Mr. Tavenner. Did you engage in any Communist Party activities during that period?

Mr. Dennett. That is a question that is open to dispute. I didn’t think that I did. But the company commander thought that I did. So he proceeded to have me expelled from the CCC.

Mr. Tavenner. What was the nature of the activity in which you did engage and which resulted in your expulsion?

Mr. Dennett. When I became a member of the CCC there was provision for the Army to administer the camps, the Forest Service to administer the work, and for an educational director to supervise the training. And there was provision for an educational director to have an assistant who could be selected from among those enlistees who were a part of the company. I was chosen as the assistant educational director.

Mr. Tavenner. Were you advised by the Communist Party to get into the CCC camps for any propaganda purpose?

Mr. Dennett. No; I was not. On the contrary, in my instance, they said, “You had better stay away from that Fascist outfit because it is just a place where they are going to give military training and get ready for the next imperialist war, and we don’t want you to be in it.”

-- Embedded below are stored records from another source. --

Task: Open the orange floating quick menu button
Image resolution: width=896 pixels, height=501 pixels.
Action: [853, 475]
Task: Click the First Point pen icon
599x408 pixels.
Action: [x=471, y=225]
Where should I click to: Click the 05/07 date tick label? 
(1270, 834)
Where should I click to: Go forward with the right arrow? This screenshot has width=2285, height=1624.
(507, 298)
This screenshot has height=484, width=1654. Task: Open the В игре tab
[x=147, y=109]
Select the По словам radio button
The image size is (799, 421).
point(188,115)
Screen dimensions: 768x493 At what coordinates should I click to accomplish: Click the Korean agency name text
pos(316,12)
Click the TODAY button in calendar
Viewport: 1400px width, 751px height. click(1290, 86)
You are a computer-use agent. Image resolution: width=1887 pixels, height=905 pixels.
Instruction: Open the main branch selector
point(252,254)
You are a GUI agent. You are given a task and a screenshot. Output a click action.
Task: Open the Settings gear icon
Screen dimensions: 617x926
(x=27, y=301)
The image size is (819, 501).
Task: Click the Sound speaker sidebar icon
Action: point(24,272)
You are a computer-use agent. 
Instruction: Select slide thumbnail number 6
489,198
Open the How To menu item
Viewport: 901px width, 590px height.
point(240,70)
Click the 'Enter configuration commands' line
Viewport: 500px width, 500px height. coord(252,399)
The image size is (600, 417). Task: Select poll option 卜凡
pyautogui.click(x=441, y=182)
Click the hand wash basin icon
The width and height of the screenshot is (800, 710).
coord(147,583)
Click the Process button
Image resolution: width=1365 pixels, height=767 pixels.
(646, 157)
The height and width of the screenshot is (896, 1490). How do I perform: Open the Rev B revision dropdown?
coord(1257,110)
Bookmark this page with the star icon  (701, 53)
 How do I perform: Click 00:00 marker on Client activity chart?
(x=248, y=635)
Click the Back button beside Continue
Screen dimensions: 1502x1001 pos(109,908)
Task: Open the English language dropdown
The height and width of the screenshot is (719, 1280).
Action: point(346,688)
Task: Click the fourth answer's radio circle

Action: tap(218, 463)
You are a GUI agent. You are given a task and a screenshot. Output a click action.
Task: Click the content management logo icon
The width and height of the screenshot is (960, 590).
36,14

Mr. Moulder. Wasn’t it in the nature of a relief program?

Mr. Dennett. Yes.

Mr. Moulder. And naturally the Communist Party was opposed to the relief program, and wanted people generally to stay in the depression. Wasn’t that the policy or wishes of the Communist Party?

Mr. Dennett. That would be one way of putting it, and probably the way that many people viewed it. I didn’t look at it that way myself at that time. But I can’t dispute that point of view. The point that I started to speak of was that I was selected as the assistant educational director, and, frankly, I took quite seriously the literature which was sent from the United States Office of Education to the camps.